To confirm, we can look at the source code for the function , where we can see that the unset output more_entropy

is really just a hexadecimal representation of the current microsecond timestamp. Interesting note:

#if HAVE_USLEEP && !defined(PHP_WIN32)
    if (!more_entropy) {
#if defined(__CYGWIN__)
        php_error_docref(NULL, E_WARNING, "You must use 'more entropy' under CYGWIN");


So, if you're not on Windows, the function will try to sleep for a microsecond to force other values ​​to differ.

This makes it the wrong idea to run uniqid()

many times in a row, because if it does, it will do it slowly. (It takes either a microsecond of sleep or a call to the random number generator.)

Your best bet is to use it once to create an arbitrary prefix, and then just increment the counter for each element, which might look something like this:

$id_prefix = uniqid();
$id_suffix = 0;
$out = preg_replace_callback(
        function ($matches) use ($id_prefix, &$id_suffix) {
            $id = $id_prefix . $id_suffix;
            $id_suffix ++;
            return $matches[1] . '... some html ...' . $id . ' ... ';




From uniqid () documentation

Warning This function does not generate random or unpredictable strings.

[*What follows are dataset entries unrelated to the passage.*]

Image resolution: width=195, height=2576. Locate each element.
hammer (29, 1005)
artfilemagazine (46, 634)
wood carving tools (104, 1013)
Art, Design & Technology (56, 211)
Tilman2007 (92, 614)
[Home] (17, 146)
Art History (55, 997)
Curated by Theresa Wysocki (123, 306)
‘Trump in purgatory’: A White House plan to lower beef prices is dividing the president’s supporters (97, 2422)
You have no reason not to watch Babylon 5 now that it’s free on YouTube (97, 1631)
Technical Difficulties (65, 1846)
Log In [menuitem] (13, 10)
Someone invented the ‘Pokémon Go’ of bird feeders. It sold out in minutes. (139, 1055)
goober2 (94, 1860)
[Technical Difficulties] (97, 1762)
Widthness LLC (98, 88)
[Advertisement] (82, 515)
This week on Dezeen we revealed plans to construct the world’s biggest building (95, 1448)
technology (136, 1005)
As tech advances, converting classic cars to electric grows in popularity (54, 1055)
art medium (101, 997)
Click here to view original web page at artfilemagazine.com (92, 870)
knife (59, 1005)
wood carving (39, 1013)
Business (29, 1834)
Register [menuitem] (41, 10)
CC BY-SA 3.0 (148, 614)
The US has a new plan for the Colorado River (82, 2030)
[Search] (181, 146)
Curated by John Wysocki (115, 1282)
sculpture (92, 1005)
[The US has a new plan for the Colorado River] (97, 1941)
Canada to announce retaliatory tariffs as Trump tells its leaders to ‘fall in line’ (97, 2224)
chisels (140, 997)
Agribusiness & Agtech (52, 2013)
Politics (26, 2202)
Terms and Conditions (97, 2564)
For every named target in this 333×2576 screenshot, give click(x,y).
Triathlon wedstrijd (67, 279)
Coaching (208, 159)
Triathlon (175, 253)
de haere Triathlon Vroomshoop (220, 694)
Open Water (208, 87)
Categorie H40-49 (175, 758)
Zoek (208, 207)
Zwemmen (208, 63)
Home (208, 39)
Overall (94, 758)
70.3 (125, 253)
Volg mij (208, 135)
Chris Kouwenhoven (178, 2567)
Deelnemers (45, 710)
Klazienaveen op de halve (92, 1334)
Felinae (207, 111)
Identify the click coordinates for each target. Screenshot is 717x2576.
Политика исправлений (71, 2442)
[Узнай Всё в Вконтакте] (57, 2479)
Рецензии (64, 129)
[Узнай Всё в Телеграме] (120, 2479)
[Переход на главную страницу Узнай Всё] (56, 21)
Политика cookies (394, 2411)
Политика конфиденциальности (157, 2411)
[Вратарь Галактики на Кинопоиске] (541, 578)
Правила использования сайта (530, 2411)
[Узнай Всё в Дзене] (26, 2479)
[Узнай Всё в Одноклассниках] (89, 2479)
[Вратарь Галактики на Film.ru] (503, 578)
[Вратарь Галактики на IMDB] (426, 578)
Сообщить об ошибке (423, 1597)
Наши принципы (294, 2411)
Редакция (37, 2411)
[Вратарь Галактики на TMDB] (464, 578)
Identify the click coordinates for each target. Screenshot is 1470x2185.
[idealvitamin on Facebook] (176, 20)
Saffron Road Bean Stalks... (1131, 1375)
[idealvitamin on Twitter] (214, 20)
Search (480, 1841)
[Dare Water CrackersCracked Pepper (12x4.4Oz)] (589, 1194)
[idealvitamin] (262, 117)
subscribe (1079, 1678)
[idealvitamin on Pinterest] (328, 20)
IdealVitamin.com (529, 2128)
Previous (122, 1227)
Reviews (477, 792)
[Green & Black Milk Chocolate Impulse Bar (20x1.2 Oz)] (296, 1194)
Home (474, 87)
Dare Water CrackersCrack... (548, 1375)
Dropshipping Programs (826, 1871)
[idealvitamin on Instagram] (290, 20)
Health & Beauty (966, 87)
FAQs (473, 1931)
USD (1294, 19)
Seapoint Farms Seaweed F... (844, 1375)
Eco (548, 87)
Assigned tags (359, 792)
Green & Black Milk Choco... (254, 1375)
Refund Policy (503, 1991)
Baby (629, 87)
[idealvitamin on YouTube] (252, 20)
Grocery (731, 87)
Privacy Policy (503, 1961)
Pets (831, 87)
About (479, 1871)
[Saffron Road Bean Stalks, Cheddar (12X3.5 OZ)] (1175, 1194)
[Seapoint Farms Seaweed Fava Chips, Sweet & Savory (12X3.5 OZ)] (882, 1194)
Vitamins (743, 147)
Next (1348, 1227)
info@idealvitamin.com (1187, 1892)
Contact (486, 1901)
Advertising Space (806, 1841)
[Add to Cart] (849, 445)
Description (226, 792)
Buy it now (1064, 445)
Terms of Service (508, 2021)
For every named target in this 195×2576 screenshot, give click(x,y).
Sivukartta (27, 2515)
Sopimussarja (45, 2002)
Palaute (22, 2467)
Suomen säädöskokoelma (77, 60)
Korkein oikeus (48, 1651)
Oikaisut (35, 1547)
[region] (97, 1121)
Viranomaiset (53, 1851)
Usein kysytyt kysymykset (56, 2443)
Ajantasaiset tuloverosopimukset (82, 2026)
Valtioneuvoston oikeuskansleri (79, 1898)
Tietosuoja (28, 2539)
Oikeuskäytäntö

This feature should not be used for security reasons. Use cryptographically secure random function / generator and cryptographically secure hash functions to generate unpredictable secure identifiers.

If the OS the script is running on does not provide a very good clock resolution, then uniqid () may return the same value multiple times in a row.

You could also use $id = uniqid(rand(10000,99999))

or to further increase the chances of accidents: $id = uniqid(rand(10000,99999), true)


Anyway, the takeaway is that the name is misleading as it doesn't guarantee that you will get unique values ​​every time the function is called.